71.213.238.190 you fell right in the middle. While I don't agree with Steaphen on this page that often, this topic has been discussed on this page exhaustively. First, space-time uses Non-Euclidean geometry, but this is just an aside, and not relevant for the paradox. But whether it is Haussdorff is relevant; or whether space is dense to be precise. There are many people, like Steaphen, who assert that space-time is not dense, but discrete. Which might be wrong. But even if true, if space-time is discrete, then you wouldn't be able to construct an infinite series of tasks. The statement you mention is not bad math, but part of a case distinction. The case it describes might be bad physics, but isn't bad math. Ansgarf (talk) 22:51, 16 December 2009 (UTC)

The point of this mediation (and it seems, arbitration) is the statement "using ordinary mathematics we may arrive" , or 'calculate'.

Discrete space or dense space is irrelevant to this mediation. The statement "using ordinary mathematics we can calculate (or arrive)", is, on the evidence, plain and simply WRONG.

As before, Zeno's Paradoxes is about the precise means by which movement occurs (it is about the precise means by which Achilles catches the tortoise). That's why they have caused serious thinkers difficulty for 2,400+ years. In that context, precision is an absolute, unremitting requirement for any valid treatment.

To suggest we need not concern ourselves with whether the calculation is precise or approximate, and yet assert that this is the precise explanation for how movement occurs, is a contradiction that beggars belief.

either the calculation perfectly reflects the actual location of an arrow (or its lead atom), or it's approximate. If it perfectly defines its location, then how is it that this process (of using 'ordinary mathematics') clearly, unequivocally and repeatedly has been shown to be wrong -- it doesn't work. It doesn't fit the facts (of being able to perfectly predict/calculate the location of physical stuff at small increments in movement).

Any competent physicist reading this page would agree that we can't precisely 'calculate' the position and speed of anything, no matter what its size. To then suggest we can precisely account for physical movement while ignoring this key fact is just plain ... well, I'd have to say, stupid.

**Raw data**.

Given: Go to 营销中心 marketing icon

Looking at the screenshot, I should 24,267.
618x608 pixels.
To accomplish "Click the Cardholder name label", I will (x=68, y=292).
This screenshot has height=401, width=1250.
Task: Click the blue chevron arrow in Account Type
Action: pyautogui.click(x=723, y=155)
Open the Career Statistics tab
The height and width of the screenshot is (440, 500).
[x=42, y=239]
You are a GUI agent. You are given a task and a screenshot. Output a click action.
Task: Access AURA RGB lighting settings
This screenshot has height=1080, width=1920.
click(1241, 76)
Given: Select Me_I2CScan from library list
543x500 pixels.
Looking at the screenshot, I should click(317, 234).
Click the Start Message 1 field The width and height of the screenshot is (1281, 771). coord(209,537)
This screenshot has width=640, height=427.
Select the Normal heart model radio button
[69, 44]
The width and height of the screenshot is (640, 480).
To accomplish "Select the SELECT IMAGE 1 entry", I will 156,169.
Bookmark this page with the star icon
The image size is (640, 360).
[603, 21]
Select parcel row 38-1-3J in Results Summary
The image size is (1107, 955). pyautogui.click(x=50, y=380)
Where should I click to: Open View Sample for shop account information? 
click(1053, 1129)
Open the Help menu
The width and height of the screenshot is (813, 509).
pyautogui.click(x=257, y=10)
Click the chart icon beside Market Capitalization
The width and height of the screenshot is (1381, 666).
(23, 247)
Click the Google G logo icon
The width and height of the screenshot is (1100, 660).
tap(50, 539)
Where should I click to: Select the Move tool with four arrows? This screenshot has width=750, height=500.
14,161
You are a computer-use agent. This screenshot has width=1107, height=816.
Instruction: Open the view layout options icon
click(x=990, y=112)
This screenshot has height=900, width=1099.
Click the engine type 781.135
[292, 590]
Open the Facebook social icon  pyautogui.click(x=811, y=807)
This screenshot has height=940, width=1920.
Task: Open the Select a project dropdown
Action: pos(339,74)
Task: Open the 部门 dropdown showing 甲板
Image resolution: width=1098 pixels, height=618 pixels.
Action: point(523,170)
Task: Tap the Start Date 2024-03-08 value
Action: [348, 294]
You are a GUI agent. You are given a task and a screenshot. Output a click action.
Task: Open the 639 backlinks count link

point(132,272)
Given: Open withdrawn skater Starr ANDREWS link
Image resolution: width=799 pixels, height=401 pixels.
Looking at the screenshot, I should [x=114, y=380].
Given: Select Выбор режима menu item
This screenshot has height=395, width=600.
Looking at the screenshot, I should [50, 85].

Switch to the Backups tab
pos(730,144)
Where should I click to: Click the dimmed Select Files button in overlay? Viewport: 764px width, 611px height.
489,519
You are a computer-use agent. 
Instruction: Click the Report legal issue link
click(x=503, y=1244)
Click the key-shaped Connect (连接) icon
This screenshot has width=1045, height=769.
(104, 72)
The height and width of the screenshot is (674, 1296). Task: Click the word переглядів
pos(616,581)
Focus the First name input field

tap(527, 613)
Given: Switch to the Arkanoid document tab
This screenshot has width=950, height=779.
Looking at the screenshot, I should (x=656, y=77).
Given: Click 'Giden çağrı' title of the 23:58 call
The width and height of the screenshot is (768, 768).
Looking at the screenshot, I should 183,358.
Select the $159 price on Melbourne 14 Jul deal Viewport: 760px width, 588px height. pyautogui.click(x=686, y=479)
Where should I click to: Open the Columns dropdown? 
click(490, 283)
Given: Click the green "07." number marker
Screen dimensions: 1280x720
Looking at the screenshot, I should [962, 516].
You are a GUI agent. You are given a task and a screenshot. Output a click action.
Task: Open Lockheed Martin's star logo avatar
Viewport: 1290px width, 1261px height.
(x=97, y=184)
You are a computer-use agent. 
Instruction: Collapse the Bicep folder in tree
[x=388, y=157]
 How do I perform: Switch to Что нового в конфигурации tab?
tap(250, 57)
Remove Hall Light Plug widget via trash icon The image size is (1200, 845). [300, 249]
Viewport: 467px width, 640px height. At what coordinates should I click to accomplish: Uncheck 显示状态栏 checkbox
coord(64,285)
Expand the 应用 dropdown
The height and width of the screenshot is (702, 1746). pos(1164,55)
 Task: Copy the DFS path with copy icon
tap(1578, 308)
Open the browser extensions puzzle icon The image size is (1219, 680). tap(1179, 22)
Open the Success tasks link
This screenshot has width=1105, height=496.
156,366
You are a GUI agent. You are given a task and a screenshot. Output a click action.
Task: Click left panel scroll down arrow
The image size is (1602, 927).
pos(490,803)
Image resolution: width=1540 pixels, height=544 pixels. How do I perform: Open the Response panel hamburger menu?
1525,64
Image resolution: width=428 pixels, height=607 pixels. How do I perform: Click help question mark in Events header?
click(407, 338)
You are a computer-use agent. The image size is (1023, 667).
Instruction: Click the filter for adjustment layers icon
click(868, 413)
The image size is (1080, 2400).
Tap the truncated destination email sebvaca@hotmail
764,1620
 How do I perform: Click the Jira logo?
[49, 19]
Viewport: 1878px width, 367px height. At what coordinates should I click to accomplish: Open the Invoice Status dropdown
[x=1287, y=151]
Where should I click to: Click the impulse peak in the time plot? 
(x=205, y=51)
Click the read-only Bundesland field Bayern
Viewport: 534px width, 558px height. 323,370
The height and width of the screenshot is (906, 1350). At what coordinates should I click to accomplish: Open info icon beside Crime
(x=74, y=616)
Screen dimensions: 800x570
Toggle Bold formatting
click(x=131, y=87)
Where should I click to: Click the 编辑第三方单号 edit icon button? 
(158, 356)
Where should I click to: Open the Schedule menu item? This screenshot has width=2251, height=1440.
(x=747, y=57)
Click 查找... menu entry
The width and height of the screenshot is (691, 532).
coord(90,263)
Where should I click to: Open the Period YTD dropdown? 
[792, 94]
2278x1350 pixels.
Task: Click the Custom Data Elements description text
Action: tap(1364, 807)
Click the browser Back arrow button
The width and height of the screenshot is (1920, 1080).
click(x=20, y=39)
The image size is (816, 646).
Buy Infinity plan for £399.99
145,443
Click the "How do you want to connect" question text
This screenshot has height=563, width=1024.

**What this exercise asks**.
[1] Condense the paragraph of the Zeno's paradoxes discussion that begins "As before, Zeno's Paradoxes is about" into a shorter version that keeps its main points.
[2] Extend the Zeno's paradoxes discussion with a few sentences that follow on from its final sentence.
The listing has no connection to the Zeno's paradoxes discussion.

**Answers given**.
[1] Zeno's Paradoxes concern exactly how movement happens, such as how Achilles catches the tortoise. This is why they have troubled serious thinkers for over 2,400 years, and why any valid treatment of them must be completely precise.

[2]
In any event, does anyone reading this page, really, genuinely believe that when we blink an eye, or lift a finger, we move the finger or eye-lid through endless, endless, endless, endless, endless, endless (endlessly repeated) little physical movements? Does anyone seriously believe we physically do that?

Is there anyone reading this page who has the courage to not hide behind descriptions and mathematics, who says 'yes, I believe I move my hand through an endless sequence of little physical movements"?

If there is someone so courageous, explain to me, like a 5 year old, how do you physically do that? Move through an endless number of 'infinitesimal' real little steps? And in each of those steps, minutely and infinitesimally small, below the Planch length, what's happening in that space, because physicists sure as hell have no idea.

Why don't you enlighten them, and save them the expense of operating the LCH

Steaphen (talk) 06:27, 17 December 2009 (UTC)

You should know by now that I am not joking. But I am used to the fact that whenever you can't admit that you are wrong you feel the need to flamebait. Also, I noticed that you are repeating yourself, but not just the arguments, but almost verbatim. I'll skip some of your old arguments, and just respond to some that are somewhat new.

First, if you think that the difference between a discrete model of space and a dense model doesn't matter, explain, how you define an infinite series of non-zero distances, on a finite set of points in space. You don't need to give a lengthy argument, just give the series.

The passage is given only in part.